Men in Black 3 received mostly positive reviews from film critics. The film holds a 67% approval rating on the Rotten Tomatoes with an average rating of 6/10, based on an aggregation of 250 reviews. It has a score of 58 on Metacritic based on 38 reviews, indicating "mixed or average reviews". Roger Ebert gave the film 3 out of 4 stars, in particular praising Josh Brolin's role as the young Agent K, which he cites as an excellent example of good casting. Ebert also praised the "ingenious plot, bizarre monsters, audacious cliff-hanging" and the "virtuoso final sequence". Richard Roeper gave it 3.5 out of 5 stars while saying: "It's that rare threequel that doesn't suck. Great special effects, surprising amount of heart". A. O. Scott of The New York Times also gave it 3.5 out of 5 stars and commented: "Men in Black 3 arrives in the multiplexes of the world with no particular agenda. Which may be part of the reason that it turns out to be so much fun". Lisa Schwarzbaum of Entertainment Weekly noted that "Sonnenfeld and Cohen move their baby along with an integrity and gait that ought to serve as a blueprint for other filmmakers faced with the particular challenges of reviving big-ticket and time-dated hunks of pop culture". Rafer Guzman of Newsday wrote: "The franchise is no longer the zenith of blockbusterism, and the gooey effects from Hollywood veteran Rick Baker look overly familiar, but Men in Black 3 remains an amiable comedy with some fondly familiar faces".

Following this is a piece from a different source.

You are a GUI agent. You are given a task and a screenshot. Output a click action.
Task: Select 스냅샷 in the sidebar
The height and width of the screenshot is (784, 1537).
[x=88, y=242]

===Box office performance===

| Film | Release date | Box office gross |  |  | Box office ranking |  | Budget | Reference |
| North America | Other territories | Worldwide | All-time North America | All time worldwide |
| Men in Black | July 2, 1997 | $250,690,539 | $338,700,000 | $589,390,539 | 126 | 158 | $90 million |  |
| Men in Black II | July 3, 2002 | $190,418,803 | $251,400,000 | $441,818,803 | 225 | 252 | $140 million |  |
| Men in Black 3 | May 25, 2012 | $179,020,854 | $445,005,922 | $624,026,776 | 260 | 143 | $215 million |  |
| Men in Black: International | June 14, 2019 | $80,001,807 | $173,888,894 | $253,890,701 | 985 | 583 | $110 million |  |
| Total |  | $700,132,003 | $1,208,994,816 | $1,909,126,819 |  |  | $555 million |  |

===Critical and public response===

| Film | Rotten Tomatoes | Metacritic | CinemaScore |
|---|---|---|---|
| Men in Black | 91% (92 reviews) | 71 (22 reviews) | B+ |
| Men in Black II | 38% (196 reviews) | 49 (37 reviews) | B+ |
| Men in Black 3 | 67% (250 reviews) | 58 (38 reviews) | B+ |
| Men in Black: International | 23% (317 reviews) | 38 (51 reviews) | B |

==Cancelled projects==
===MIB 23===

In December 2014, it was revealed that Sony was planning a crossover between Men in Black and Jump Street. The news was leaked after Sony's system was hacked and then confirmed by the directors of the Jump Street films, Chris Miller and Phil Lord during an interview about it. James Bobin was announced as director in 2016. As of January 2019, the project was no longer in development. In an interview with ComicBook.com, Channing Tatum stated that he loved the script and retains hope that he'll be able to do it someday.